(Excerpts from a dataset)

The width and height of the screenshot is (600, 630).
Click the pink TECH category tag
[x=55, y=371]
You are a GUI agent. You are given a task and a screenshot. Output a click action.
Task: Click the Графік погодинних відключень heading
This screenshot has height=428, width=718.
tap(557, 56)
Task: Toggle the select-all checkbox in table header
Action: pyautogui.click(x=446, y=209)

§ YOUR GOAL:
Transcribe verbatim. Cover the lines from the first line of the entries above to the line containing "Task: Click the", inclusive.

§ SOLUTION FOR THIS EXERCISE:
The width and height of the screenshot is (600, 630).
Click the pink TECH category tag
[x=55, y=371]
You are a GUI agent. You are given a task and a screenshot. Output a click action.
Task: Click the Графік погодинних відключень heading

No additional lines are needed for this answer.